The House and Senate sides of the Republican-led legislature have stark differences in this year’s budget, and one of the biggest areas of difference is how to pay teachers and with what money.
House lawmakers want to double the advertising budget for the state-run lottery, in hopes it would turn out $106 million extra dollars to use for teacher raises. The budget proposal also includes several restrictions on advertising– including disclosing the odds of winning a top prize and a ban on advertising during collegiate athletic events.
(In case you missed, N.C. Policy Watch published an analysis of 2013 lottery data yesterday that found that all 10 of the counties with highest per capita sales all had high rates of poverty. Click here to read the article.)
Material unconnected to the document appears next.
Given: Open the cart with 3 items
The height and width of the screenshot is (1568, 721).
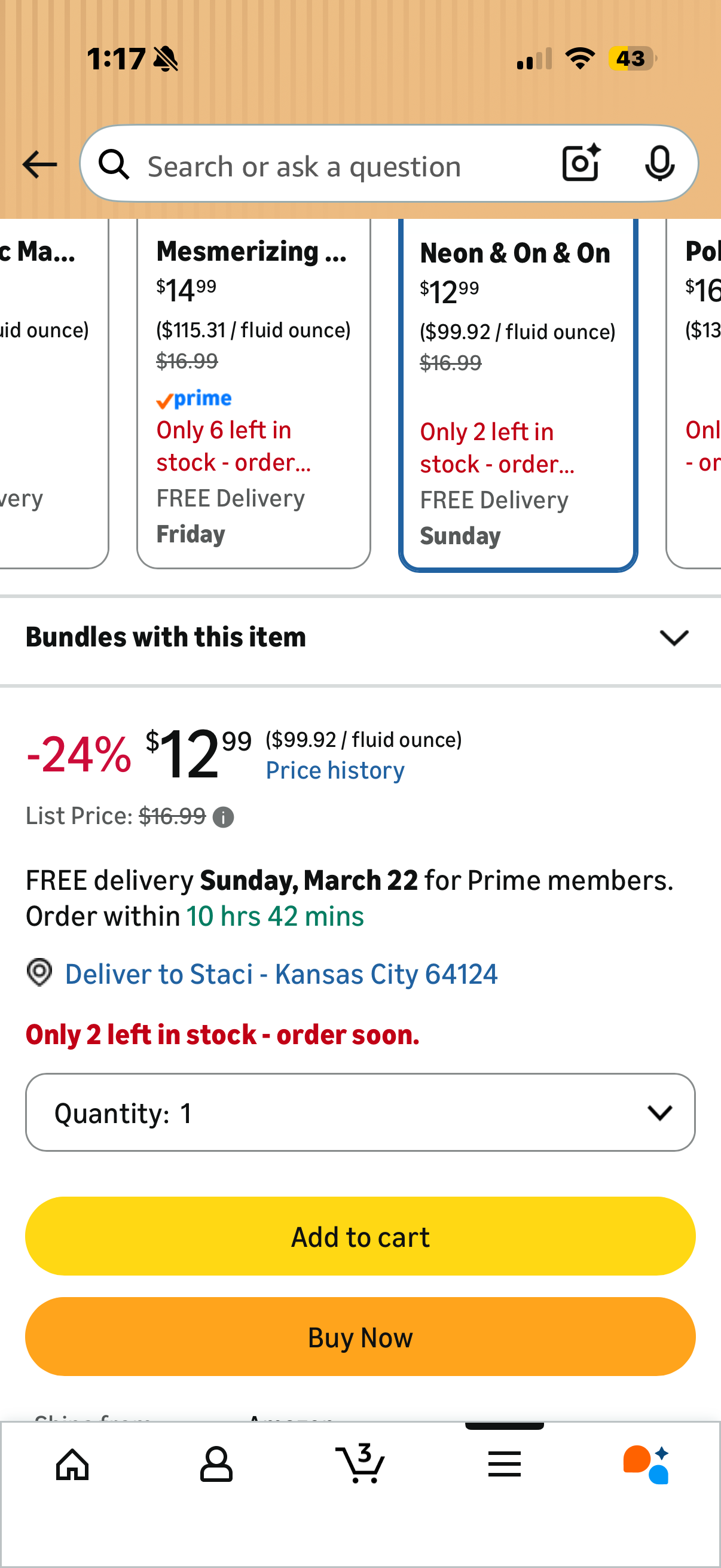Looking at the screenshot, I should (x=360, y=1463).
The Senate proposed a much different teacher salary plan that required teachers to give up tenure in exchange for raises paid for with cuts to other education programs and the state Medicaid program.
Senate members heard from the N.C. Education Lottery director Alice Garland, who said the proposed restrictions put in place by state Rep. Paul “Skip” Stam, a longtime critic of the lottery, was an attempt to get rid of the lottery.
“The author of this language wants to see the lottery fail and wants to put the lottery out of business,” Garland said. “That is why those restrictions were put in the House budget.”
If those restrictions stay, Garland said the lottery will have to replace 60 billboard signs advertising jackpots for Powerball and Mega-Million signs as well as 3,000 other jackpot signs in retail stores.
“We absolutely believe we would be pushing sales to other states,” Garland said, if the lottery had to change its signs.
The new restrictions would mean $47 million less in revenue, she said. That information was conveyed to House lawmakers before they voted on their budget last week, according to the News & Observer.
Several of the Senate members who spoke at the appropriations meeting called the House plan to use lottery money to pay teachers risky and unwise.
Sen. Bob Rucho, a Charlotte Republican, said he didn’t want to expand the lottery’s advertising reach, and noted that the Garland was upfront about the lottery competing to win consumer’s extra dollars.
Today was “the first time that they’ve ever admitted the fact that they’re out competing for the disposable income of the working families of the people of our state,” Rucho said.
But not everyone expressed Rucho’s same level of opposition to the lottery.
“Fools will play the lottery and now if we can attract more fools to play the lottery and if they choose that, I’m not sticking a gun to their head,” said state Sen. Jerry Tillman, who was in favor of getting rid of advertising restrictions but not using lottery money for teacher pay. He added “ Let’s generate the money.”